School program inspires career in ag


AN agricultural program at Chairo Christian School, Pakenham, was the starting point of Chevonne Willis’ farming career.

AN agricultural program at Chairo Christian School, Pakenham, was the starting point of Chevonne Willis’ farming career.


The 19 year-old now runs her very own sheep stud, Harleydale Corriedale stud, with boyfriend Blayne Bridge, at her family’s property in Officer.

Ms Willis had been involved in the school’s sheep program since year 7, but said it wasn’t until year 9 that inspiration struck.

“My interest really developed in year 9, we had an orphan lamb, and I volunteered to take him home, and I reared him up, and ended up buying him from the school as my very first ram,” Ms Willis said.

This was the beginning of Ms Willis’ future in farming, as her Corriedale flock began to grow, and she registered it as a stud in 2015.

“We had another orphan lamb in year 10, so I took him home and bought him off the school again, and after that I organised to buy two ewes from Jim and Brenda Venters,” she said.

“They were 11 months-old when I bought them, so I grew them out and then took them to the Australian Sheep & Wool Show (ASWS) in Bendigo, and I got a second and a third in the open classes.”

She said following this, Mr and Ms Venters, Stonehaven, were retiring their Liberton Corriedales stud, and were looking to pass on some of their sheep to a passionate breeder.

“They gave me a ewe that had had success at Bendigo and Sheepvention, they didn’t want her to go to someone who would just leave her sitting in the paddock when she had so much potential,” she said.

Ms Willis joined her five ewes for the first time later that year, and got seven lambs, and then the following year joined eight ewes and got 13 lambs.

She said the name of the stud, Harleydale, came from her first ever ram, ‘Harley’, and the name of her town, formerly ‘Officedale’.

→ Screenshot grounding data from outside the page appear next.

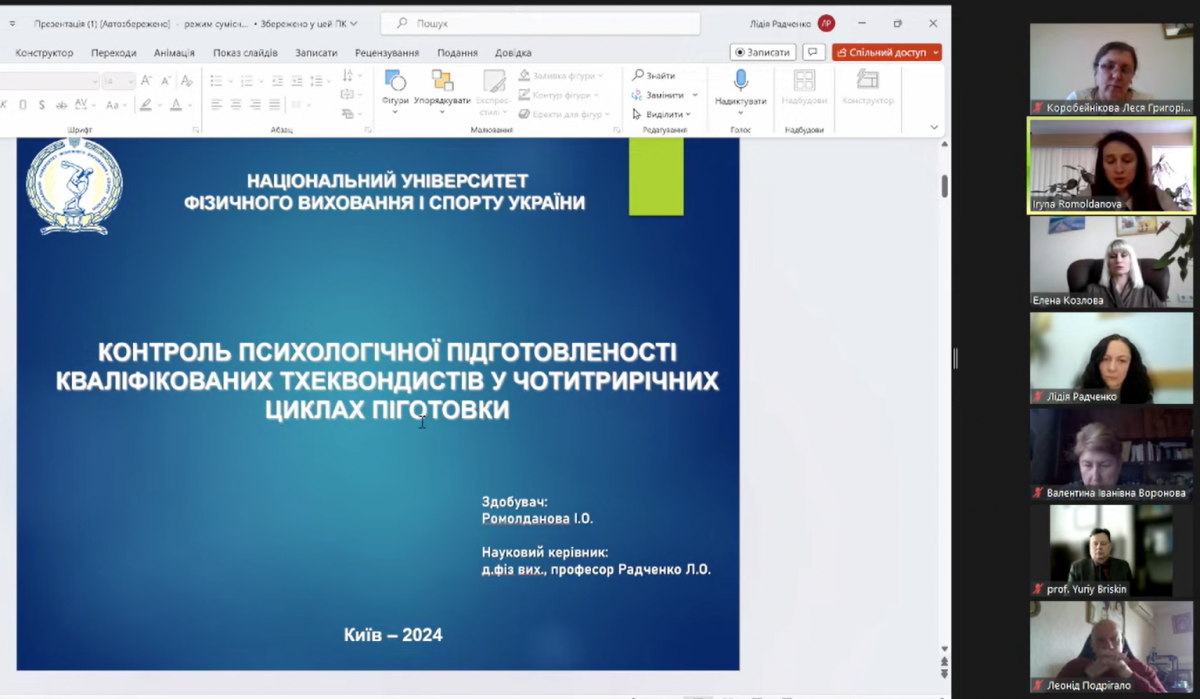Toggle the bulleted list button

217,81
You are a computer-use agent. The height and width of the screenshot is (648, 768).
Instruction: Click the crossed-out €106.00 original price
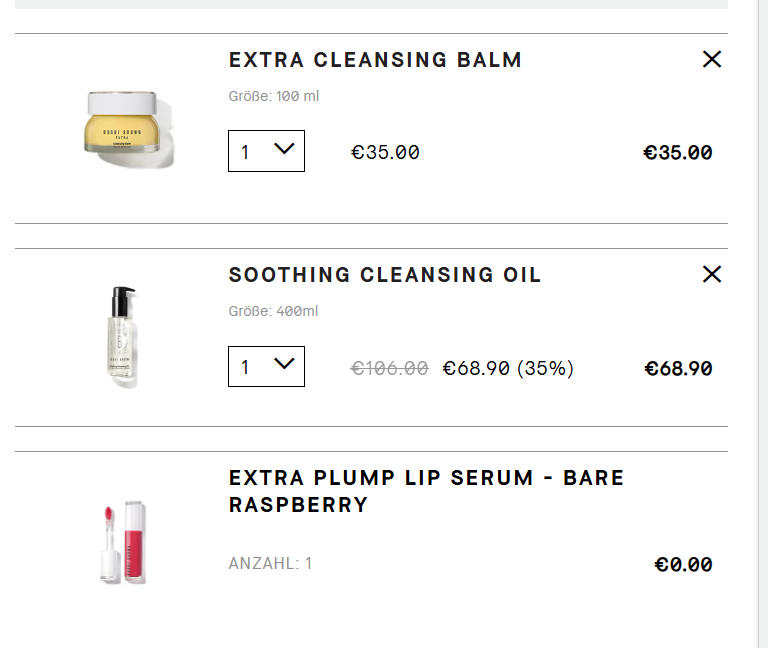389,369
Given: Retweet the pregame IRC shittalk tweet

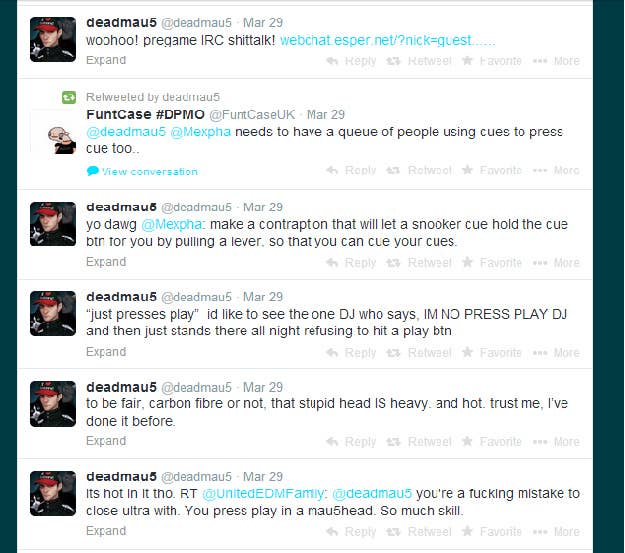Looking at the screenshot, I should (419, 61).

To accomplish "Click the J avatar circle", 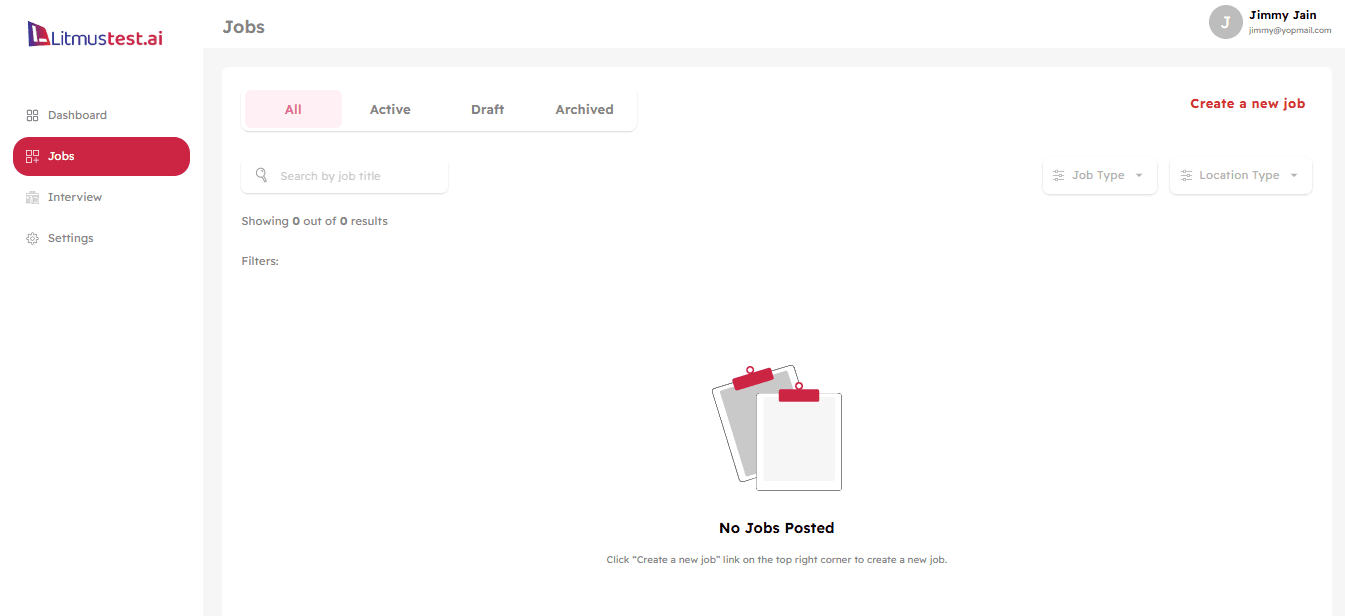I will [x=1225, y=22].
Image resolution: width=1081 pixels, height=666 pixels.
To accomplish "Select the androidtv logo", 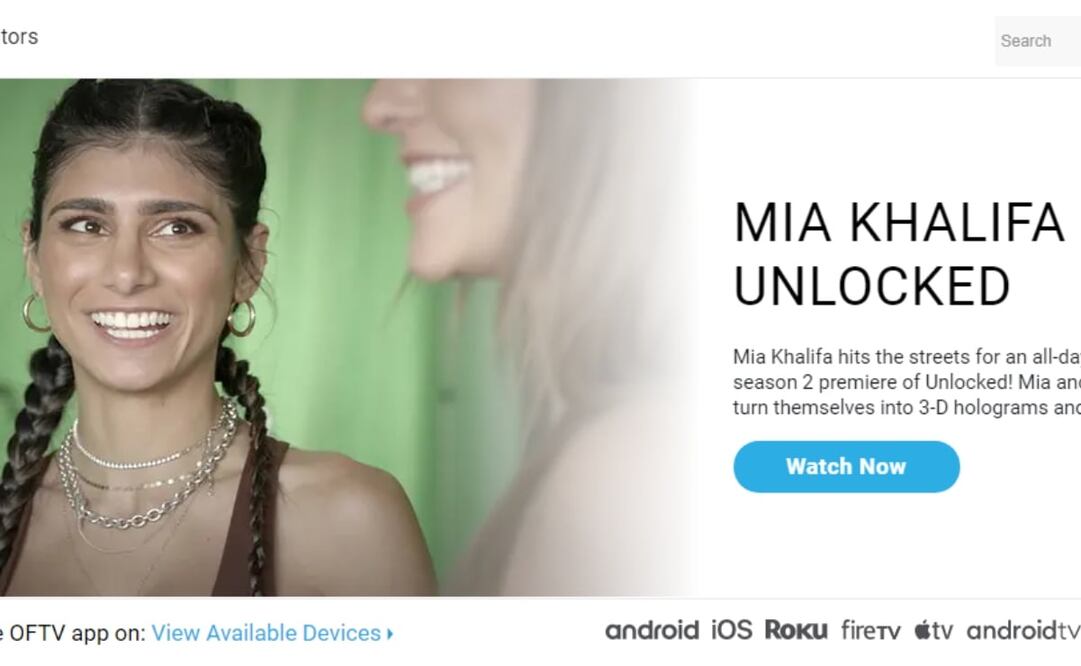I will click(1023, 630).
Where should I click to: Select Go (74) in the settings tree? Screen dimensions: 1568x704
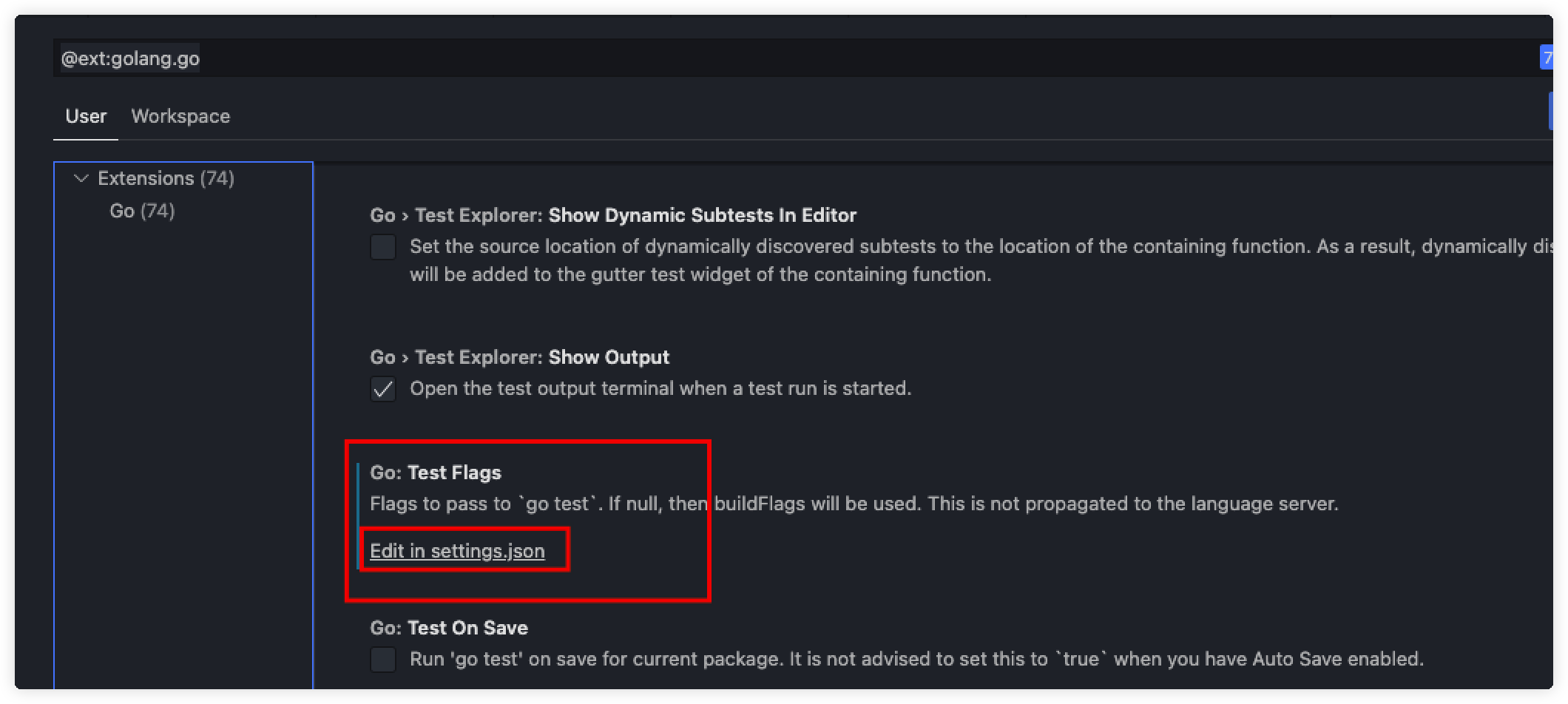tap(142, 211)
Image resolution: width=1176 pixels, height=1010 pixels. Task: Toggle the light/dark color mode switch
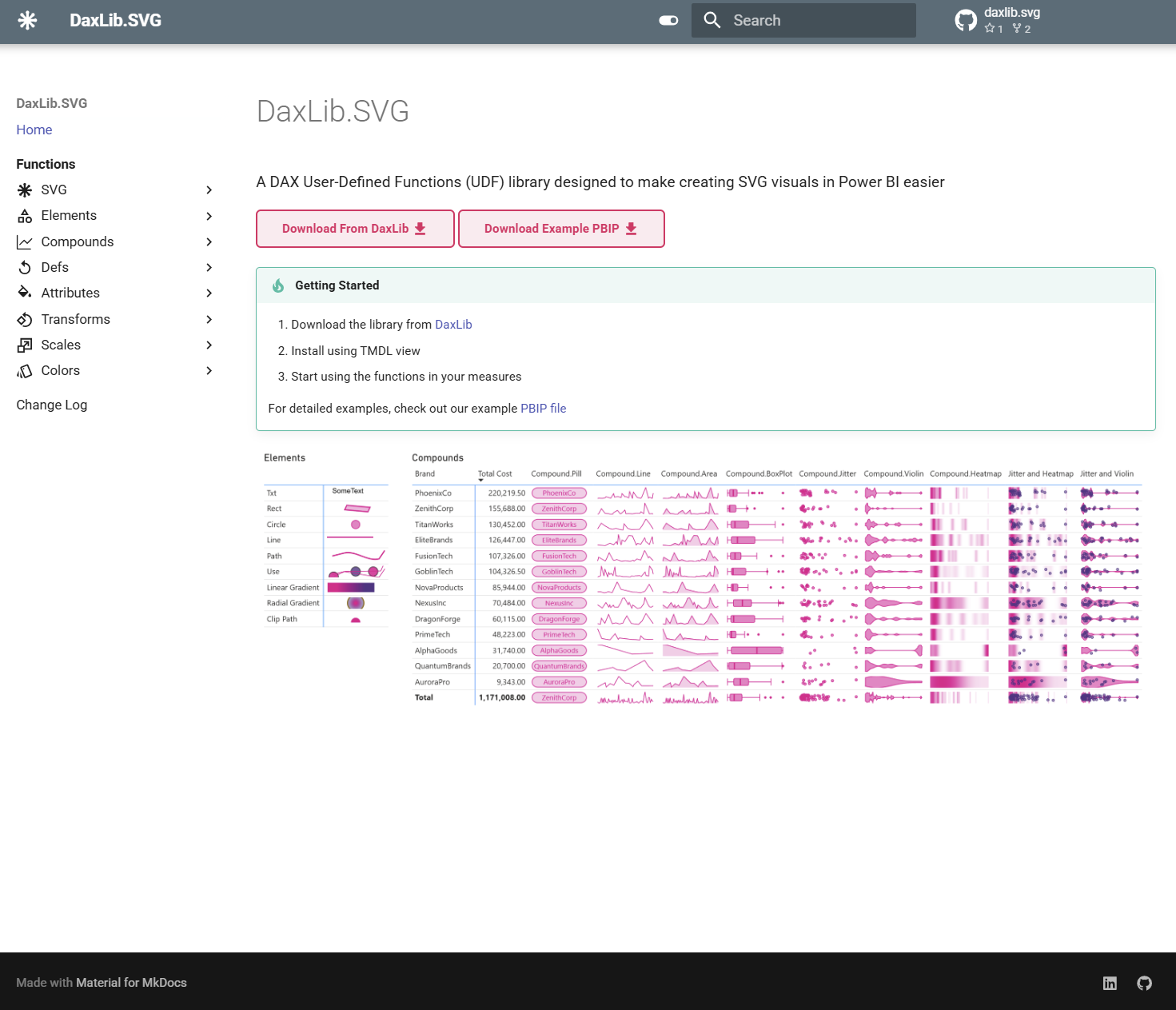point(668,21)
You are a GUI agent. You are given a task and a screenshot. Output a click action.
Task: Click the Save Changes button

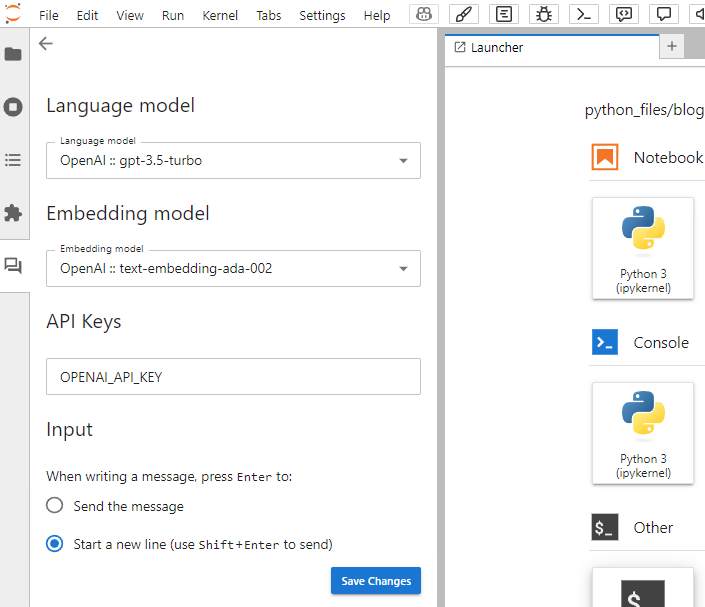click(x=376, y=581)
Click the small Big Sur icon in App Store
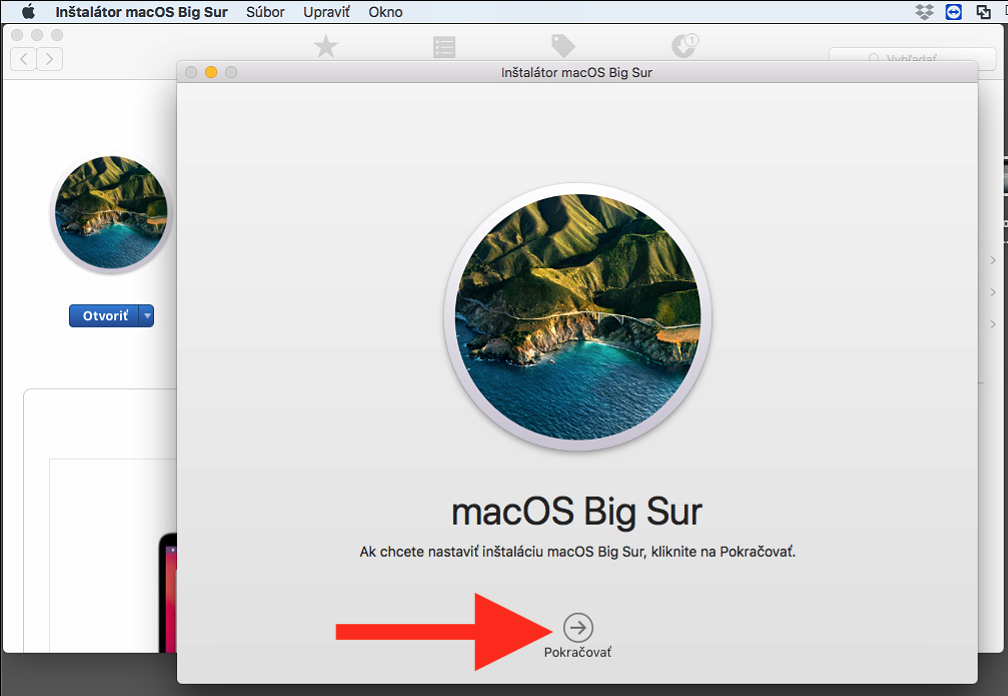The image size is (1008, 696). click(111, 212)
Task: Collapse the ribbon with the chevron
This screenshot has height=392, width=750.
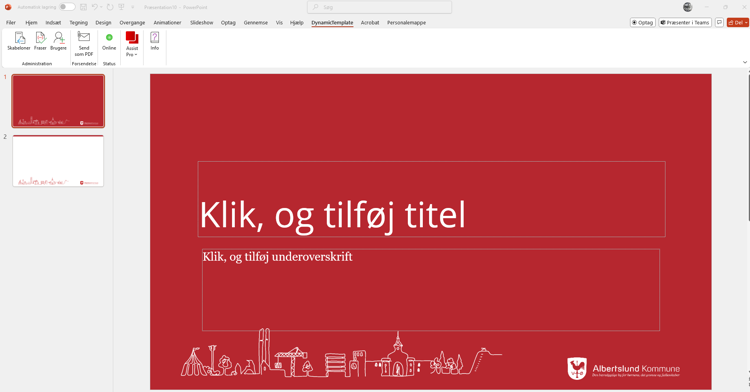Action: coord(745,62)
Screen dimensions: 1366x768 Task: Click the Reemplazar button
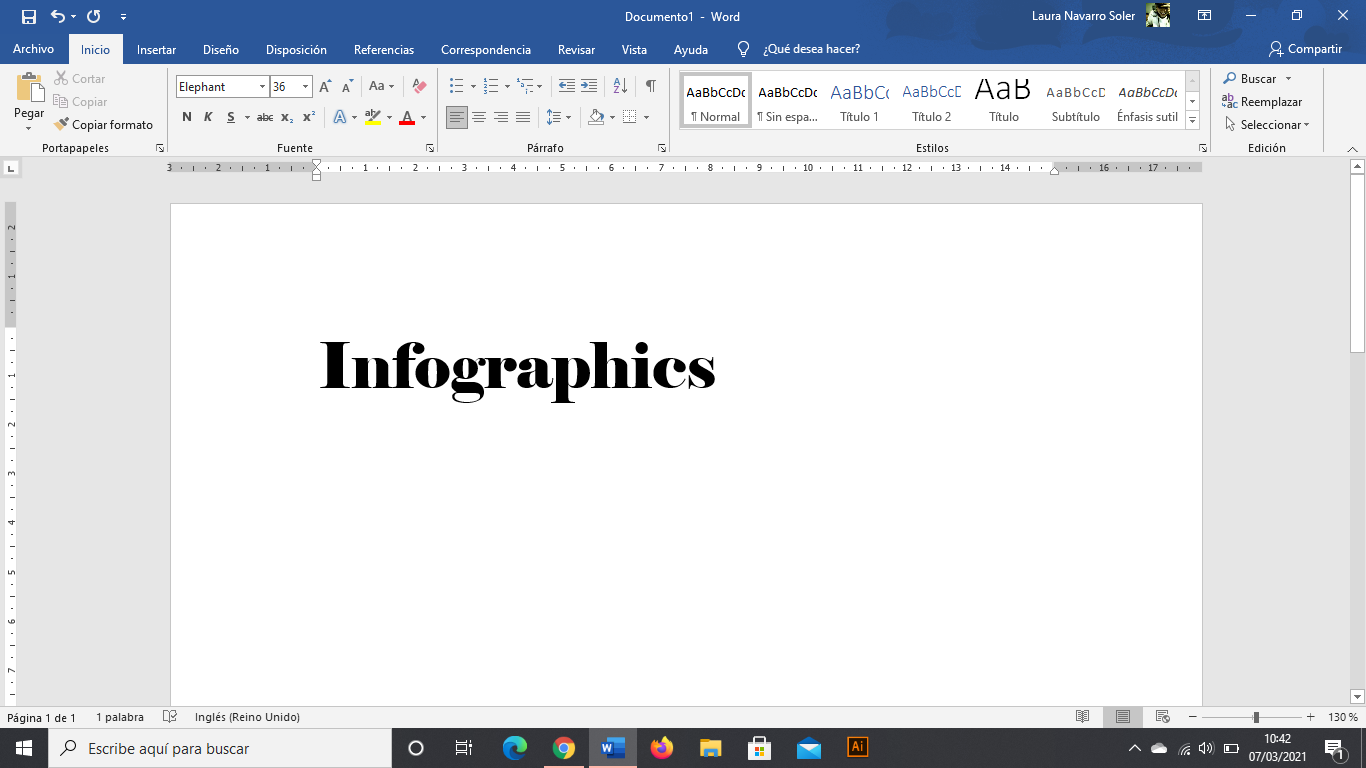click(1262, 102)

She said she loves attending events like Sheepvention and the ASWS to show her animals.

“I love going out and showcasing what I believe is a Corriedale true to its breed,” she said.

“Shows are really good because you learn a lot about what you have to improve, you might take an animal that you think is really good, but then you’ll get feedback from the judges or other breeders who’ve been doing it for decades.”

Currently studying a Diploma of Agriculture and a Certificate III in Agriculture at Melbourne Polytechnic in Epping, Ms Willis said she is grateful for the opportunities she had at high school.

“When I started in the sheep program in year 7, I learned a lot from the older students about showing and breeding sheep, and then when I was in year 12, I became a mentor, so passing on that same knowledge to younger students,” she said.

“I’ve always loved animals, but it wasn’t until I got really involved in sheep that I really thought I could pursue it as a career.”

But she said at this point in time, she’s not exactly sure where it will take her.

“I’m hoping to get into the wool industry or animal nutrition, but I still don’t know exactly where I want to go,” she said.

“I’m also hoping to buy more land and expand my flock and make it more sustainable, and maybe even breed some cows too.”